* _Records for the task_:
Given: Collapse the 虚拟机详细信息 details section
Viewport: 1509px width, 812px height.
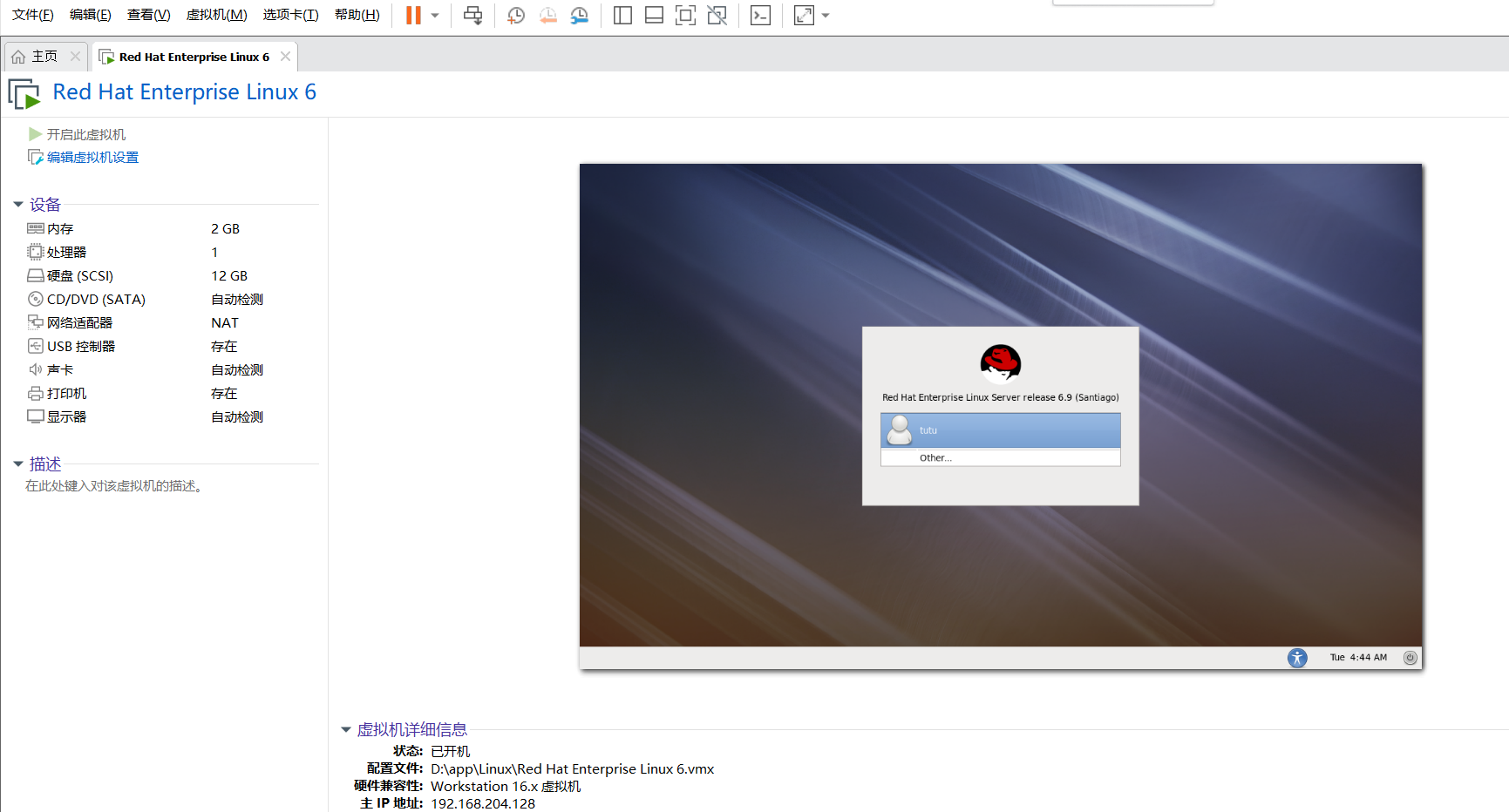Looking at the screenshot, I should click(348, 729).
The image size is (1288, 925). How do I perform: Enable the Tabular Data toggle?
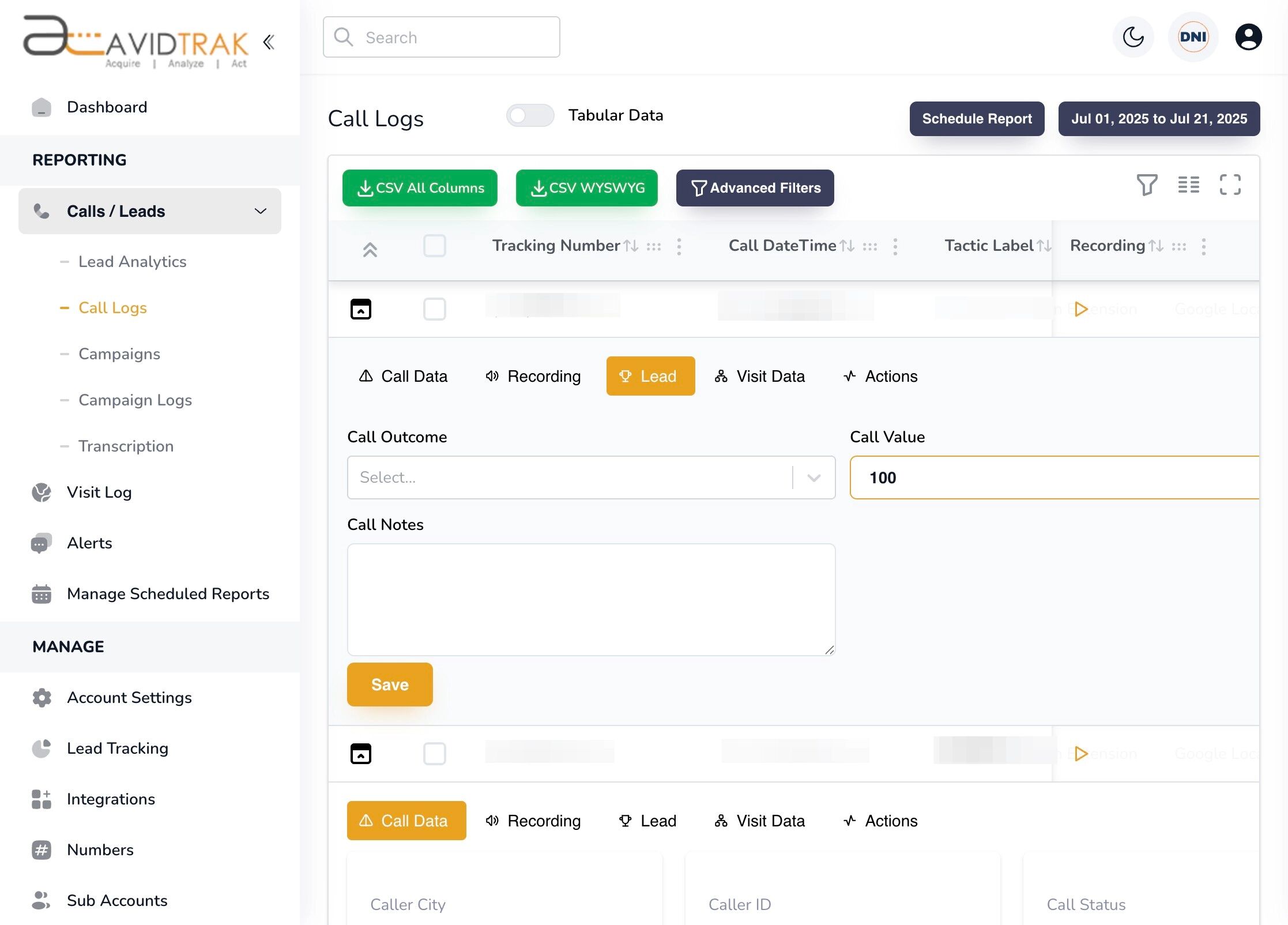pos(529,115)
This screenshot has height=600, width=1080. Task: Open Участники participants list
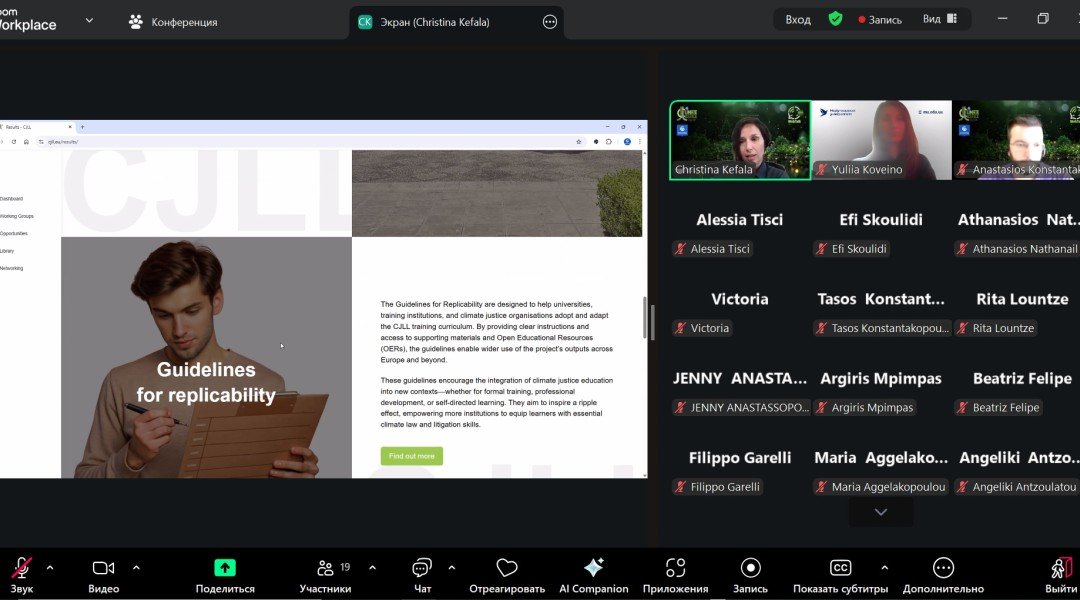point(326,568)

* _Written instruction_: Reproduce the listing above with every occurrence of "toggle" swapped for "switch" and all other text unchanged. Omit the pictures from the answer.

* _Task result_:
Given: Collapse the 虚拟机详细信息 details section
Viewport: 1509px width, 812px height.
Looking at the screenshot, I should click(348, 729).
The image size is (1288, 925). How do I perform: Enable the Tabular Data switch?
pos(529,115)
This screenshot has height=600, width=1080. Task: Open Участники participants list
point(326,568)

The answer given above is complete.